How Do Malocclusions Happen?Some malocclusions are caused by genetics. A child who inherits a large jaw from Dad and small teeth from Mom is likely going to have some crowding and alignment issues, including a bad bite. Oral habits during the developmental years also play an important role in how the adult teeth fit together. Habitual lip sucking, thumbsucking, tongue thrusting, nail biting, teeth clenching, and mouth breathing can all lead to a bad bite. The good news with malocclusions caused by bad oral habits is that habits can be broken! Parents can help their children develop a healthier bite by discouraging these habits. This is also important for after orthodontic treatment, so that those same habits don’t cause the teeth to shift back into an unhealthy position!
Some Malocclusion VocabularyWhen the jaw is closed in a healthy bite, the upper teeth should rest slightly over the lower teeth, and the points of the upper molars should fit into the grooves of the lower molars. Let’s go over five of the most common ways a bite can veer off of what is healthy.

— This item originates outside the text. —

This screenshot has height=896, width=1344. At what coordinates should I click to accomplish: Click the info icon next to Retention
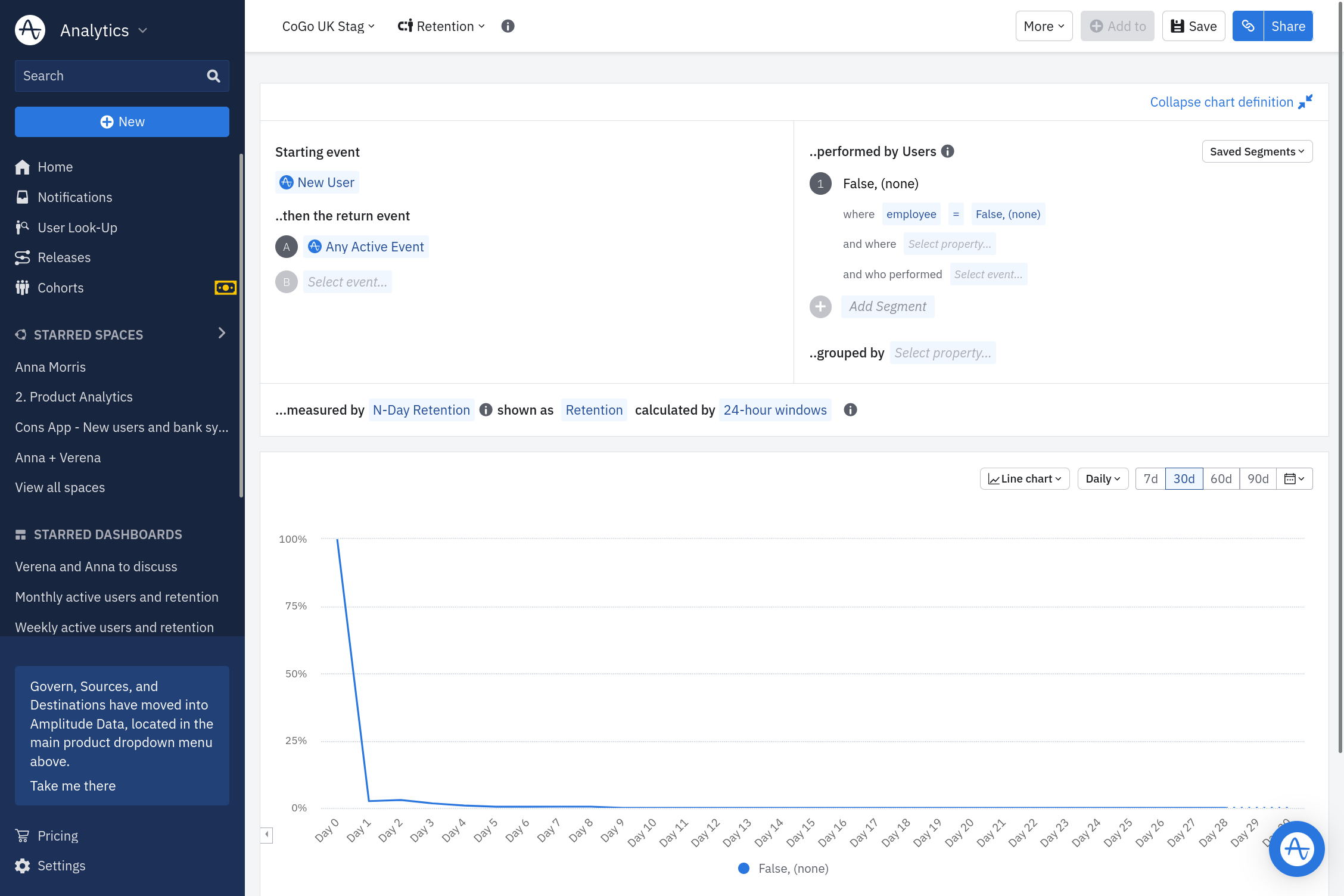pyautogui.click(x=508, y=26)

- Excessive overbite: the upper teeth overlap or overjet the lower teeth by too much for a healthy bite.
- Deep bite: such a severe overbite that the upper front teeth completely overlap the lower front teeth, which may even drive into the gums behind the upper teeth, risking injury to the gum tissue.
- Open bite: sometimes the result of a tongue thrust habit or aggressive thumbsucking in the preschool years and beyond, the upper front teeth flare out, leaving a gap between them and their lower counterparts when biting down.
- Crossbite: when the jaw is closed, some upper teeth are on the outside and some lower teeth are on the outside.
- Underbite: when the jaw is closed, the lower teeth jut out in front of the upper teeth.